# [STATED EXERCISE]
Reproduce the stretch of the material from the line containing "Given: Click the quantity input box" through the end of the material as a numbered list, with blank lines omitted.

begin THE DATA

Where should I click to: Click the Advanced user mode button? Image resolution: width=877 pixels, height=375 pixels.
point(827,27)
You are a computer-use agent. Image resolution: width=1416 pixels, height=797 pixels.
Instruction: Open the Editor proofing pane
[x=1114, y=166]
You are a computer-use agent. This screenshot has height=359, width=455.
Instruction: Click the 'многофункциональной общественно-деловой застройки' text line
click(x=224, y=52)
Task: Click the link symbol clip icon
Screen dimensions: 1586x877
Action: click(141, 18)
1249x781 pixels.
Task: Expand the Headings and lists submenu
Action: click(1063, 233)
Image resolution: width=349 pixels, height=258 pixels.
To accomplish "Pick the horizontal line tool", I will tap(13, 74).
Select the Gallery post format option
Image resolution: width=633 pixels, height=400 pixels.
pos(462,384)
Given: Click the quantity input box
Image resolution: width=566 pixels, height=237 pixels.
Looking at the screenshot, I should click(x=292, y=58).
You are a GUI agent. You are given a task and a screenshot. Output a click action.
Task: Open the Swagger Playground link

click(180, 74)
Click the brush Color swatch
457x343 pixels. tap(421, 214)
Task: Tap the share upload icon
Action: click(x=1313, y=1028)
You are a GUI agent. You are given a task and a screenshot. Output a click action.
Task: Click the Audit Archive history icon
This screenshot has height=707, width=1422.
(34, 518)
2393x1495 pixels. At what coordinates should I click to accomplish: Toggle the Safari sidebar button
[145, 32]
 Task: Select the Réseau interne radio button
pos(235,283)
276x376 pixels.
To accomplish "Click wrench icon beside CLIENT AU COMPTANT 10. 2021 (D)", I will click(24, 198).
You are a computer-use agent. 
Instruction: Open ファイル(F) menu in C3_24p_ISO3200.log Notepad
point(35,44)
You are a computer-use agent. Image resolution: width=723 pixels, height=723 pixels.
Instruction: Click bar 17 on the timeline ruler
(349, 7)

end THE DATA

# [ANSWER IN FULL]
1. Given: Click the quantity input box
2. Image resolution: width=566 pixels, height=237 pixels.
3. Looking at the screenshot, I should click(x=292, y=58).
4. You are a GUI agent. You are given a task and a screenshot. Output a click action.
5. Task: Open the Swagger Playground link
6. click(180, 74)
7. Click the brush Color swatch
8. 457x343 pixels. tap(421, 214)
9. Task: Tap the share upload icon
10. Action: click(x=1313, y=1028)
11. You are a GUI agent. You are given a task and a screenshot. Output a click action.
12. Task: Click the Audit Archive history icon
13. This screenshot has height=707, width=1422.
14. (34, 518)
15. 2393x1495 pixels. At what coordinates should I click to accomplish: Toggle the Safari sidebar button
16. [145, 32]
17.  Task: Select the Réseau interne radio button
18. pos(235,283)
19. 276x376 pixels.
20. To accomplish "Click wrench icon beside CLIENT AU COMPTANT 10. 2021 (D)", I will click(24, 198).
21. You are a computer-use agent. 
22. Instruction: Open ファイル(F) menu in C3_24p_ISO3200.log Notepad
23. point(35,44)
24. You are a computer-use agent. Image resolution: width=723 pixels, height=723 pixels.
25. Instruction: Click bar 17 on the timeline ruler
26. (349, 7)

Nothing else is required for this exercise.